SIAK, datariau.com - Interaksi mahasiswa Kelompok 37 KKNMAs UMRI 2025 bersama warga Desa Bandar Sungai sebagai bagian dari pendekatan sosial sebelum pelaksanaan kegiatan. Saat pertama kali melakukan survei lokasi di Desa Bandar Sungai, mahasiswa Kelompok 37 KKNMAs UMRI 2025 sempat mengalami kebingungan mencari rumah Kadus, RT, maupun RW ternyata tidak semudah yang dibayangkan.

Beberapa kali mahasiswa harus bertanya pada warga sekitar agar tidak salah alamat. Dari pengalaman itulah muncul ide sederhana namun bermanfaat, yaitu membuat plang penanda rumah aparat desa agar orang yang pertama kali datang ke desa ini tidak bingung dan tidak nyasar lagi ketika mencari rumah RT, RW, maupun Kadus.

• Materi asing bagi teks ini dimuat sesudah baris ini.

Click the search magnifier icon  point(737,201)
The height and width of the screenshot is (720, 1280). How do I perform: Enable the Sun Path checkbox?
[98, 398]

Program ini akhirnya direalisasikan dengan penuh semangat oleh mahasiswa. Total ada 3 rumah Kadus, 6 rumah RW, dan 12 rumah RT yang kini memiliki plang baru dengan desain rapi, jelas, dan informatif. Plang tersebut dibuat dengan cara mencetak desain ke dalam bentuk stiker, lalu ditempelkan pada papan tripleks berukuran 29 cm x 21 cm. Metode ini dipilih agar plang lebih tahan lama, praktis, dan tetap terlihat estetik meski berada di luar ruangan.

Pemasangan plang tidak hanya bertujuan mempercantik tampilan rumah aparat desa, tetapi juga memberikan manfaat nyata bagi warga dan pendatang yang membutuhkan informasi lokasi dengan cepat. Proses pembuatan dimulai dari desain, pencetakan stiker, pemotongan papan tripleks, hingga tahap pemasangan yang dilakukan bersama warga dan perangkat desa. Dukungan yang kami terima sangat luar biasa, membuat proses ini berjalan lancar dan penuh rasa kebersamaan.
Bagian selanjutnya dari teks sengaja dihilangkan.